# THE PROBLEM
What is needed is an exact copy of all the lines below.

# DATA EXTRACTS
******
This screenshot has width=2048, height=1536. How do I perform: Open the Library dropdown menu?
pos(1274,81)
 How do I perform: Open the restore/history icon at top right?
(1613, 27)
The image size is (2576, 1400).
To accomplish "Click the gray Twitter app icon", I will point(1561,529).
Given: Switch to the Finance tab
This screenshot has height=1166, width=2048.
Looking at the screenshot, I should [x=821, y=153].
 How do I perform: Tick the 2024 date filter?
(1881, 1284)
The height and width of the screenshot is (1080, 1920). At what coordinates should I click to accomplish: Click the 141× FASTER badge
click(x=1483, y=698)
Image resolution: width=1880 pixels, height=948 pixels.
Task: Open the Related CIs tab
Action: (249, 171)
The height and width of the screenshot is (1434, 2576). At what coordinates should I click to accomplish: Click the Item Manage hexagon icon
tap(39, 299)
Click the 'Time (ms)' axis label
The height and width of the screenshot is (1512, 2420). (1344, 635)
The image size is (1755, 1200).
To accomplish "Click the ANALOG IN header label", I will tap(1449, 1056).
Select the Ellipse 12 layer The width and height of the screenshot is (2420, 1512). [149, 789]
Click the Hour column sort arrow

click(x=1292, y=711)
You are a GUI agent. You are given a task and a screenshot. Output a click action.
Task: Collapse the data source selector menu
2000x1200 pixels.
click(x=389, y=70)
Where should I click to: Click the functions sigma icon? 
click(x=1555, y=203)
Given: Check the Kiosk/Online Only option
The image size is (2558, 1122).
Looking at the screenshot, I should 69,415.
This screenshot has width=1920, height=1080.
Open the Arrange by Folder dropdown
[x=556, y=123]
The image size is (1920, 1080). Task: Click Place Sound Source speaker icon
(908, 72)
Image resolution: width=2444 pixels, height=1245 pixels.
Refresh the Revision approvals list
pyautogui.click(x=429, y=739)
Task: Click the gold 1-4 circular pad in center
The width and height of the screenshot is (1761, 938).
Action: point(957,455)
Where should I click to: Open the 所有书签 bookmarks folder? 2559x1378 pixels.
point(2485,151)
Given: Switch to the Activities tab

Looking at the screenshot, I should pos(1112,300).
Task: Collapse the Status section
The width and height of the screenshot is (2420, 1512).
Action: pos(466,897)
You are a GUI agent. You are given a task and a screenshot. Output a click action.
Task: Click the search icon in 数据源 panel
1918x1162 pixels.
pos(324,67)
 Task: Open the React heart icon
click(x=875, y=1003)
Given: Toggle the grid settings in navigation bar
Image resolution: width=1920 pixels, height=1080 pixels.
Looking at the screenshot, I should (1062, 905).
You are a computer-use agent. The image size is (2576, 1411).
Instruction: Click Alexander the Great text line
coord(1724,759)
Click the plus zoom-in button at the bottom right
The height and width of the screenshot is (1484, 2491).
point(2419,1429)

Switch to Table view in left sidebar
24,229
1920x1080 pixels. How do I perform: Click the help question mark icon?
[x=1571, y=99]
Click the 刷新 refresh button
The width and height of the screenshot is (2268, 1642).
******
# EXPECTED ANSWER
This screenshot has width=2048, height=1536. How do I perform: Open the Library dropdown menu?
pos(1274,81)
 How do I perform: Open the restore/history icon at top right?
(1613, 27)
The image size is (2576, 1400).
To accomplish "Click the gray Twitter app icon", I will point(1561,529).
Given: Switch to the Finance tab
This screenshot has height=1166, width=2048.
Looking at the screenshot, I should [x=821, y=153].
 How do I perform: Tick the 2024 date filter?
(1881, 1284)
The height and width of the screenshot is (1080, 1920). At what coordinates should I click to accomplish: Click the 141× FASTER badge
click(x=1483, y=698)
Image resolution: width=1880 pixels, height=948 pixels.
Task: Open the Related CIs tab
Action: (249, 171)
The height and width of the screenshot is (1434, 2576). At what coordinates should I click to accomplish: Click the Item Manage hexagon icon
tap(39, 299)
Click the 'Time (ms)' axis label
The height and width of the screenshot is (1512, 2420). (1344, 635)
The image size is (1755, 1200).
To accomplish "Click the ANALOG IN header label", I will tap(1449, 1056).
Select the Ellipse 12 layer The width and height of the screenshot is (2420, 1512). [149, 789]
Click the Hour column sort arrow

click(x=1292, y=711)
You are a GUI agent. You are given a task and a screenshot. Output a click action.
Task: Collapse the data source selector menu
2000x1200 pixels.
click(x=389, y=70)
Where should I click to: Click the functions sigma icon? 
click(x=1555, y=203)
Given: Check the Kiosk/Online Only option
The image size is (2558, 1122).
Looking at the screenshot, I should 69,415.
This screenshot has width=1920, height=1080.
Open the Arrange by Folder dropdown
[x=556, y=123]
The image size is (1920, 1080). Task: Click Place Sound Source speaker icon
(908, 72)
Image resolution: width=2444 pixels, height=1245 pixels.
Refresh the Revision approvals list
pyautogui.click(x=429, y=739)
Task: Click the gold 1-4 circular pad in center
The width and height of the screenshot is (1761, 938).
Action: point(957,455)
Where should I click to: Open the 所有书签 bookmarks folder? 2559x1378 pixels.
point(2485,151)
Given: Switch to the Activities tab

Looking at the screenshot, I should pos(1112,300).
Task: Collapse the Status section
The width and height of the screenshot is (2420, 1512).
Action: pos(466,897)
You are a GUI agent. You are given a task and a screenshot. Output a click action.
Task: Click the search icon in 数据源 panel
1918x1162 pixels.
pos(324,67)
 Task: Open the React heart icon
click(x=875, y=1003)
Given: Toggle the grid settings in navigation bar
Image resolution: width=1920 pixels, height=1080 pixels.
Looking at the screenshot, I should (1062, 905).
You are a computer-use agent. The image size is (2576, 1411).
Instruction: Click Alexander the Great text line
coord(1724,759)
Click the plus zoom-in button at the bottom right
The height and width of the screenshot is (1484, 2491).
point(2419,1429)

Switch to Table view in left sidebar
24,229
1920x1080 pixels. How do I perform: Click the help question mark icon?
[x=1571, y=99]
Click the 刷新 refresh button
The width and height of the screenshot is (2268, 1642).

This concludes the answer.